+++ Input +++

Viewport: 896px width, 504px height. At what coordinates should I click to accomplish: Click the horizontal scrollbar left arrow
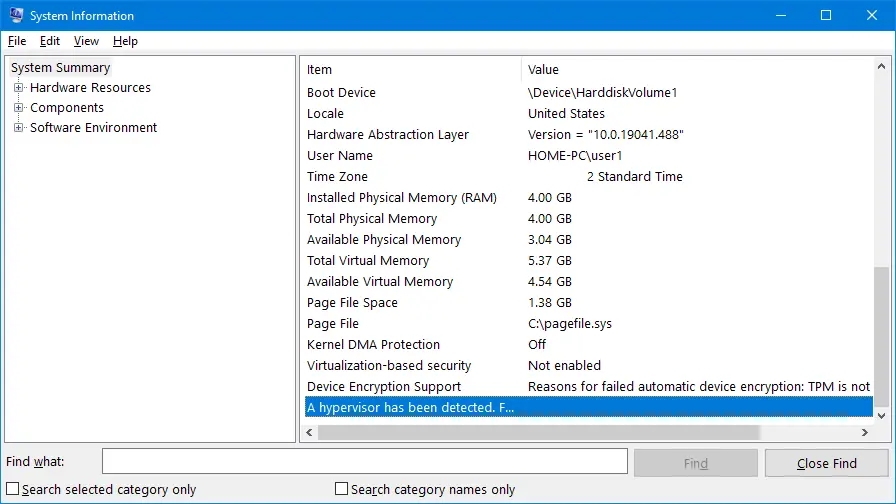point(309,433)
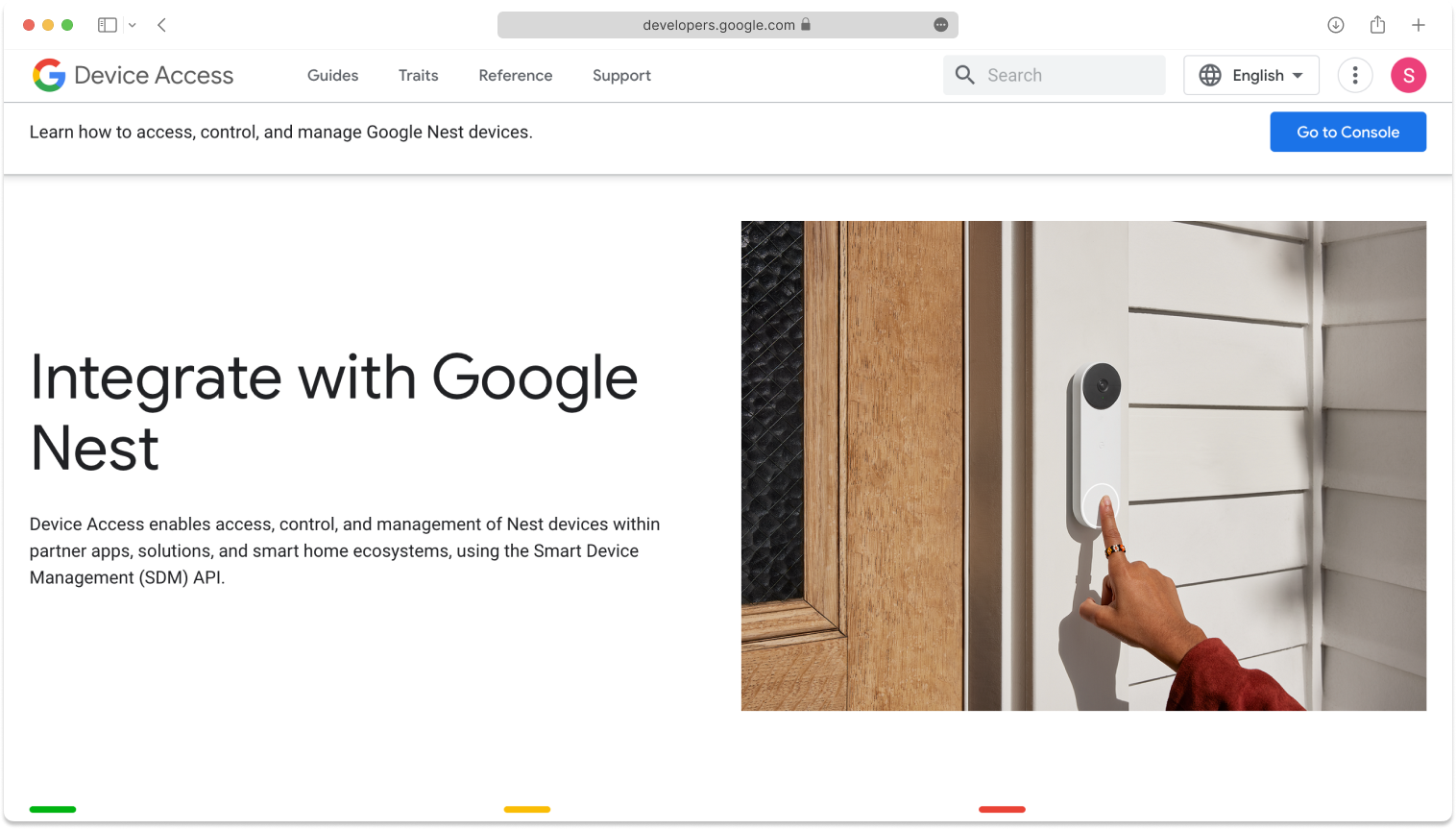Image resolution: width=1456 pixels, height=829 pixels.
Task: Open the three-dot more options menu
Action: [x=1355, y=75]
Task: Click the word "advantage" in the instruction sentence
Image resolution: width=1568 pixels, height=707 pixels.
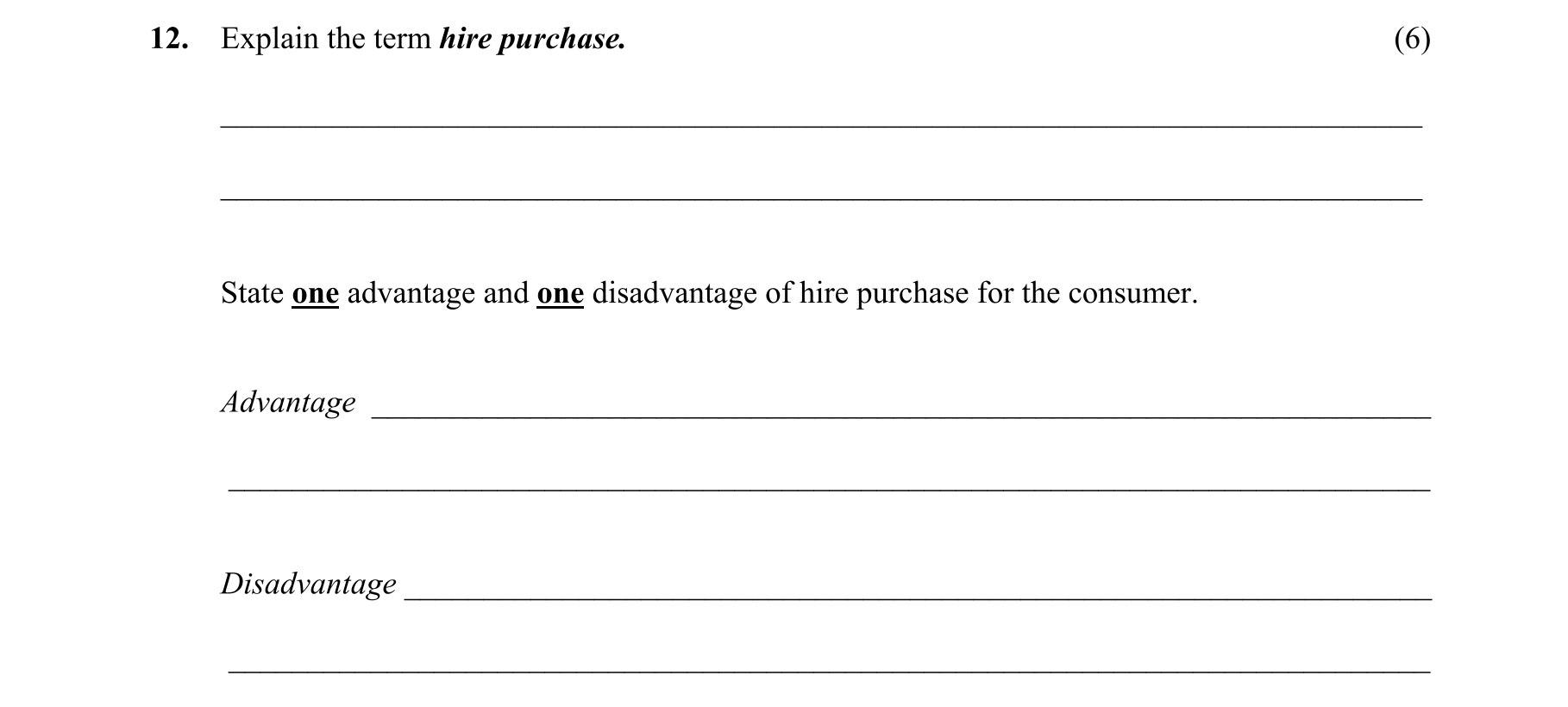Action: coord(411,293)
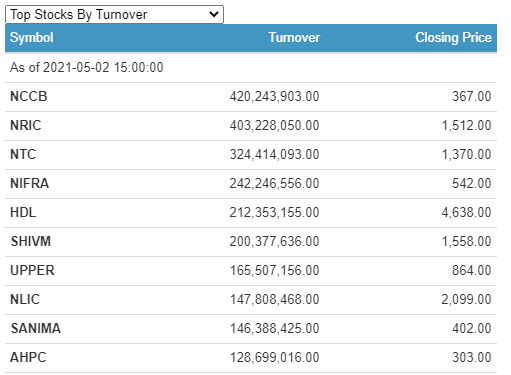Click NRIC turnover value 403,228,050.00

274,126
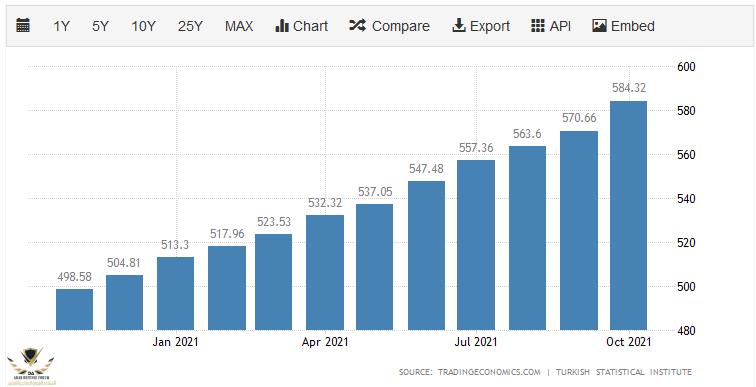Click the 547.48 bar in the chart
Screen dimensions: 756x387
(x=426, y=255)
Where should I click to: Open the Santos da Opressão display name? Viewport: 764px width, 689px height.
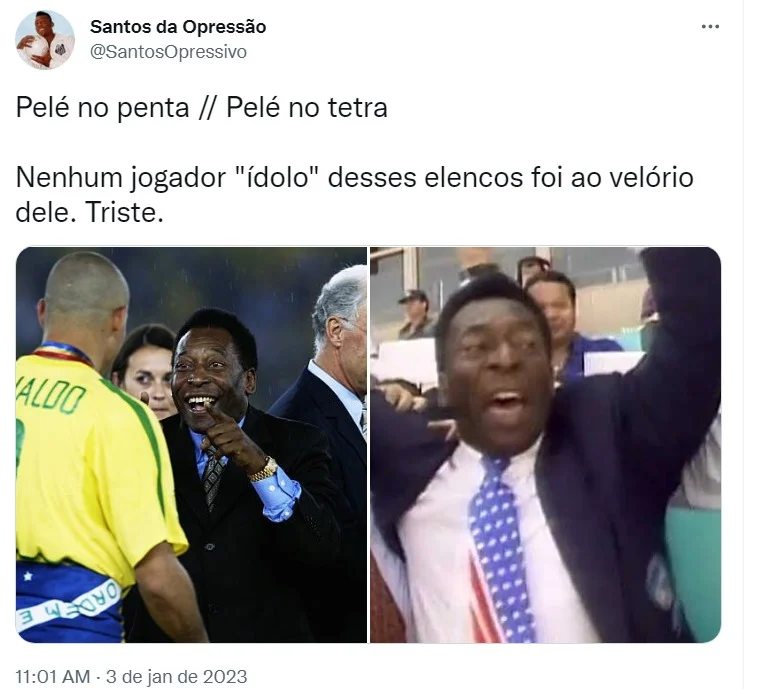click(178, 27)
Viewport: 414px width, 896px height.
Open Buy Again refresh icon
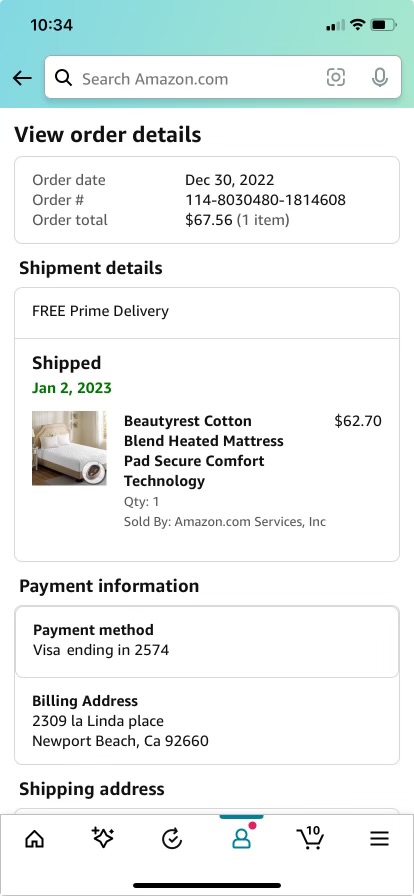172,839
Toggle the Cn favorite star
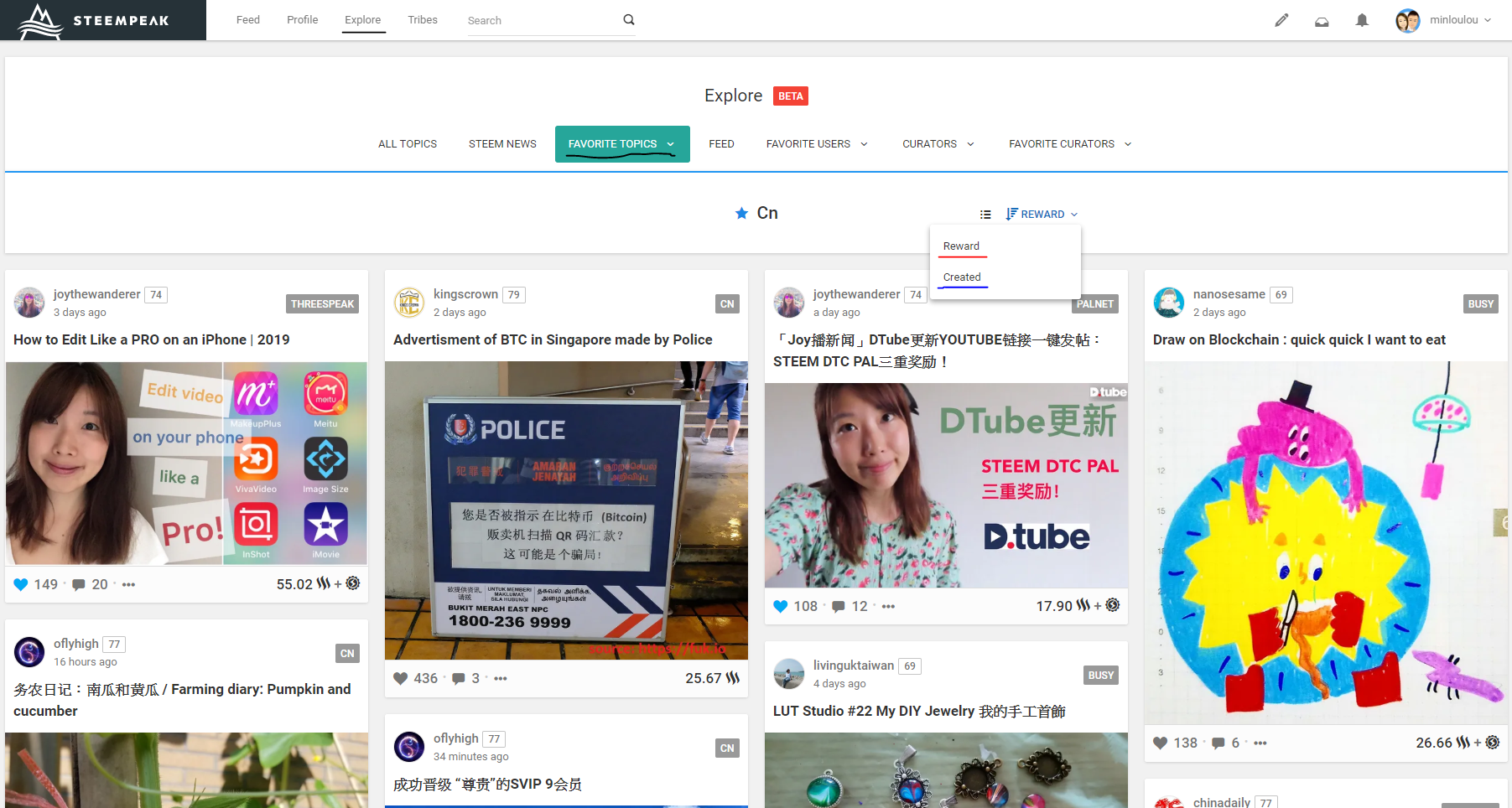 pyautogui.click(x=741, y=214)
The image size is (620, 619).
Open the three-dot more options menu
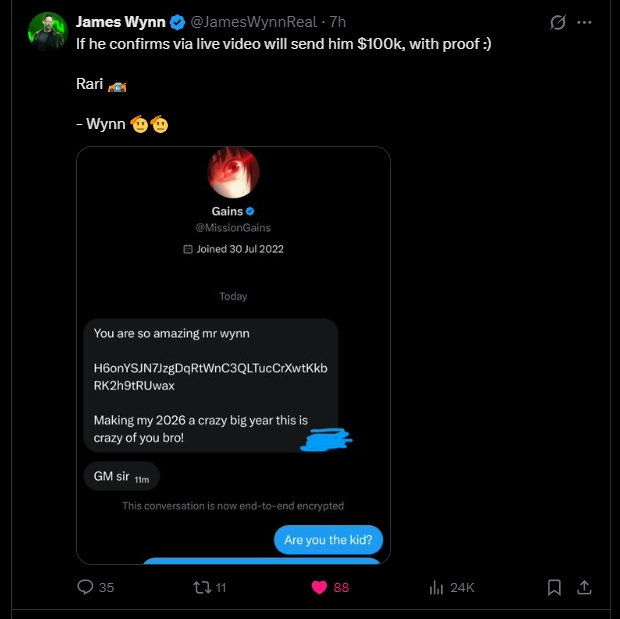click(585, 22)
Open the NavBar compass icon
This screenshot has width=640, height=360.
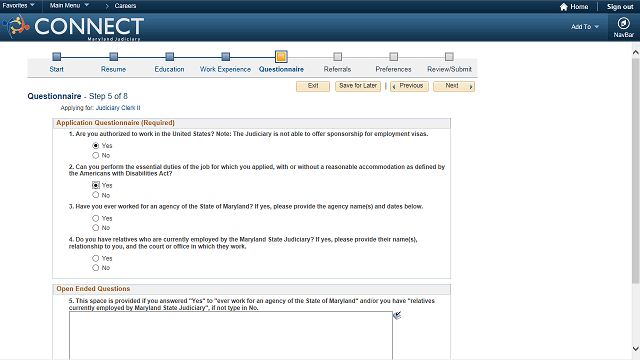[623, 23]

+++

Assigned task: The response must repeat all the lines above exactly and include no pictures.

Response:
Viewport: 896px width, 504px height. At what coordinates should I click to accomplish: Click the horizontal scrollbar left arrow
point(309,433)
Image resolution: width=1456 pixels, height=829 pixels.
Task: Open the three-dot more options menu
Action: [x=1355, y=75]
Task: Click the word "advantage" in the instruction sentence
Image resolution: width=1568 pixels, height=707 pixels.
Action: coord(411,293)
Click NRIC turnover value 403,228,050.00

274,126
Click the 547.48 bar in the chart
Screen dimensions: 756x387
(x=426, y=255)
Where should I click to: Open the Santos da Opressão display name? Viewport: 764px width, 689px height.
click(178, 27)
Viewport: 414px width, 896px height.
Open Buy Again refresh icon
172,839
Toggle the Cn favorite star
 pyautogui.click(x=741, y=214)
The image size is (620, 619).
Open the three-dot more options menu
click(585, 22)
Open the NavBar compass icon
This screenshot has width=640, height=360.
[623, 23]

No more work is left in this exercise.